Bank of America has agreed to pay US government mortgage agency Fannie Mae 11.6bn dollars to settle claims relating to residential home loans. The bank will pay 10.3bn to settle claims relating to the loans and 1.3bn in compensation to the agency.

The unemployment rate across the troubled Euro zone hit 11.8% in November, up from 11.7% in October, with the number of people out of work in the 17-nation single currency area now nudging 19 million. Spain again recorded the highest with 26.6% and 57% for the under-25s.

Brazil, the world's fourth largest car market, sold a record 3.8 million vehicles last year, according to industry data released this week. Brazil's National Association of Motor Vehicle Manufacturers (ANFAVEA) reported that sales were up 4.6% on the previous year despite a 1.9% drop in production, the first decline since 2002.

US agricultural giant Monsanto Tuesday posted a large increase in quarterly earnings on strong results in corn seed sales in the US and Latin America and better sales of pesticides. The St Louis-based corporation said net income for the first quarter was 339 million dollars, up from 126 million a year earlier.

The head of the World Animal Health Organization (OIE) called on countries that are banning Brazilian beef imports, following a case of mad cow disease last month, to lift restrictions as soon as possible, saying they were not justified.

Government expenditure in Chile expanded an estimated 5% last year while the economy grew 5.5%, making it the second consecutive year in which the economy outperforms outlays.

The Uruguayan government has set its sights on becoming one of the world's leading wind power producers as part of plans to produce 90% of its electricity from renewable sources by 2015, although much of the plan is still on the drawing board.

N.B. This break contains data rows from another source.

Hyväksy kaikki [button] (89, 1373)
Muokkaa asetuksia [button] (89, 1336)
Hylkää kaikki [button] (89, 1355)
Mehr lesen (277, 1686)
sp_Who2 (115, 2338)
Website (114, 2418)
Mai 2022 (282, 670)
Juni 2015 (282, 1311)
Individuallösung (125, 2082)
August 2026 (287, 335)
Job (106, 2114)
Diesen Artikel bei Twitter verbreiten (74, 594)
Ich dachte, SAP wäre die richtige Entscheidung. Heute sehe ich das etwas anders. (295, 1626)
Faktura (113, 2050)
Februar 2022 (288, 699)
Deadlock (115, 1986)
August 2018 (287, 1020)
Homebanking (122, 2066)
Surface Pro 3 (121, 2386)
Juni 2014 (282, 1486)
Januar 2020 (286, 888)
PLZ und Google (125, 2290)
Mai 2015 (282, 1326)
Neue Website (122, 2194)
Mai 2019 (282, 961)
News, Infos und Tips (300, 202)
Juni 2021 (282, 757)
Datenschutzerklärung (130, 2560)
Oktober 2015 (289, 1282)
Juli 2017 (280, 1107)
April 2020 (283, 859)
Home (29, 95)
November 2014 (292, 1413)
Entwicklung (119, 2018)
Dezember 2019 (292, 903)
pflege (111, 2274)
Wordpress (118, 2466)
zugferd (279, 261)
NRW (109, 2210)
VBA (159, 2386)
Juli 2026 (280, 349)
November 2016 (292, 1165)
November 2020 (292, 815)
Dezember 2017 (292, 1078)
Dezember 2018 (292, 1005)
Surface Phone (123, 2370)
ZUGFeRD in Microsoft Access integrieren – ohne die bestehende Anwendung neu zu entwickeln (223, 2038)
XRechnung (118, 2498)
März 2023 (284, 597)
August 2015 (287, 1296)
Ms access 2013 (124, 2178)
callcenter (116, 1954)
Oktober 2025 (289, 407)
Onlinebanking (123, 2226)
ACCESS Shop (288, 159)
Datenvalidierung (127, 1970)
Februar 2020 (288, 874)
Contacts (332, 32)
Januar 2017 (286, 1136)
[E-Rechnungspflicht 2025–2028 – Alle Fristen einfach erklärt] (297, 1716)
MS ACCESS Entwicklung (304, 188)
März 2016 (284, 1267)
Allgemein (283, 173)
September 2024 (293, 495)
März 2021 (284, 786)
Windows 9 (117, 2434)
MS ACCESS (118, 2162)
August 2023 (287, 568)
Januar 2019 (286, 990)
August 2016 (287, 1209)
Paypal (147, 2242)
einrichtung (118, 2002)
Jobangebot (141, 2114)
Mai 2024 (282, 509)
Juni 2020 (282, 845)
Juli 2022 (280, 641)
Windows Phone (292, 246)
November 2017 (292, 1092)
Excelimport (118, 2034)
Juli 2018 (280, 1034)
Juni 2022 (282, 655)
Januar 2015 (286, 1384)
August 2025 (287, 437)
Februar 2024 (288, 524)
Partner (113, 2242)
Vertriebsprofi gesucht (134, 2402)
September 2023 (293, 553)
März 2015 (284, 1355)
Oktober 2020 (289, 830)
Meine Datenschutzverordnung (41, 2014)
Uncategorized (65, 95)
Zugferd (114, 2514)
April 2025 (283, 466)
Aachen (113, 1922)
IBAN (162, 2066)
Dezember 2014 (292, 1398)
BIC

Argentina’s worldwide court battles against the hedge funds which did not accept the restructuring of its defaulted debt and are after the country’s assets, has gained another ally, the president of the World Economic Forum, (WEF) Klaus Schwab.

A number of senior figures at the Federal Reserve want the US central bank to stop or slow down its bond-buying program well before the end of 2013. December minutes of its interest rate-setting Federal Open Market Committee (FOMC) showed that several of its twelve members made the call.

Only four years ago 100.000 South Koreans lined the streets of Seoul to protest the return of US beef to Korea. Consumer confidence in US beef was at an all-time low to the extent that media outlets would not even accept paid ads promoting the products for fear of getting pulled into the protest backlash – instead joining the outrage by declaring US beef to be unsafe from BSE (bovine spongiform encephalopathy) or ‘mad cow’.